| EXERCISE OBJECTIVE |
From the first line to the last, return the data exactly as it stands.

| RECORDED DATA |
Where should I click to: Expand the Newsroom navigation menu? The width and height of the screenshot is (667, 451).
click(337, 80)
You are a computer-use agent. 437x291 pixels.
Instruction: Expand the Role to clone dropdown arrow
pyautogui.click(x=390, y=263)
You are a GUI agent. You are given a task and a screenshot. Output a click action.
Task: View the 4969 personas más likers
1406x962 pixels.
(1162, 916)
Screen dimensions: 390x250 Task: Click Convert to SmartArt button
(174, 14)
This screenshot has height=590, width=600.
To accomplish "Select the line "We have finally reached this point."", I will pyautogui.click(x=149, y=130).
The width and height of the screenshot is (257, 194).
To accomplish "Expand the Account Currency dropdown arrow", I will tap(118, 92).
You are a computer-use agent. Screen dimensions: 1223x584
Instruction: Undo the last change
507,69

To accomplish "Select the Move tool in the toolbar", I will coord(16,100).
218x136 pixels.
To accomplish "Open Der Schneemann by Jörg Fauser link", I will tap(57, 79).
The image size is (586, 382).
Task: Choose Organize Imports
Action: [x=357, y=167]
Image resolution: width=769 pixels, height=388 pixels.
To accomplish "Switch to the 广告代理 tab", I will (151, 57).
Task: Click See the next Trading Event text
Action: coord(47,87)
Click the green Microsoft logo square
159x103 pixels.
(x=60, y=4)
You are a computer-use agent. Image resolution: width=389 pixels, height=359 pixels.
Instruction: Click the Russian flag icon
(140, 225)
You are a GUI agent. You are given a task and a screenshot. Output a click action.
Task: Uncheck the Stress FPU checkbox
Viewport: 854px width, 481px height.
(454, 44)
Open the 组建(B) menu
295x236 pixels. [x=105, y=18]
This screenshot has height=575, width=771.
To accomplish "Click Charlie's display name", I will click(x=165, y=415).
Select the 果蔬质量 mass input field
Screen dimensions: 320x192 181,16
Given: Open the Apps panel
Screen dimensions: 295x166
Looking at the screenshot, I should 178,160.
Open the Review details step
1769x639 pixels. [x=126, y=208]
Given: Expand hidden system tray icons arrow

| RESULT OF THIS EXERCISE |
Where should I click to: Expand the Newsroom navigation menu? The width and height of the screenshot is (667, 451).
click(337, 80)
You are a computer-use agent. 437x291 pixels.
Instruction: Expand the Role to clone dropdown arrow
pyautogui.click(x=390, y=263)
You are a GUI agent. You are given a task and a screenshot. Output a click action.
Task: View the 4969 personas más likers
1406x962 pixels.
(1162, 916)
Screen dimensions: 390x250 Task: Click Convert to SmartArt button
(174, 14)
This screenshot has height=590, width=600.
To accomplish "Select the line "We have finally reached this point."", I will pyautogui.click(x=149, y=130).
The width and height of the screenshot is (257, 194).
To accomplish "Expand the Account Currency dropdown arrow", I will tap(118, 92).
You are a computer-use agent. Screen dimensions: 1223x584
Instruction: Undo the last change
507,69

To accomplish "Select the Move tool in the toolbar", I will coord(16,100).
218x136 pixels.
To accomplish "Open Der Schneemann by Jörg Fauser link", I will tap(57, 79).
The image size is (586, 382).
Task: Choose Organize Imports
Action: [x=357, y=167]
Image resolution: width=769 pixels, height=388 pixels.
To accomplish "Switch to the 广告代理 tab", I will (151, 57).
Task: Click See the next Trading Event text
Action: coord(47,87)
Click the green Microsoft logo square
159x103 pixels.
(x=60, y=4)
You are a computer-use agent. Image resolution: width=389 pixels, height=359 pixels.
Instruction: Click the Russian flag icon
(140, 225)
You are a GUI agent. You are given a task and a screenshot. Output a click action.
Task: Uncheck the Stress FPU checkbox
Viewport: 854px width, 481px height.
(454, 44)
Open the 组建(B) menu
295x236 pixels. [x=105, y=18]
This screenshot has height=575, width=771.
To accomplish "Click Charlie's display name", I will click(x=165, y=415).
Select the 果蔬质量 mass input field
Screen dimensions: 320x192 181,16
Given: Open the Apps panel
Screen dimensions: 295x166
Looking at the screenshot, I should 178,160.
Open the Review details step
1769x639 pixels. [x=126, y=208]
Given: Expand hidden system tray icons arrow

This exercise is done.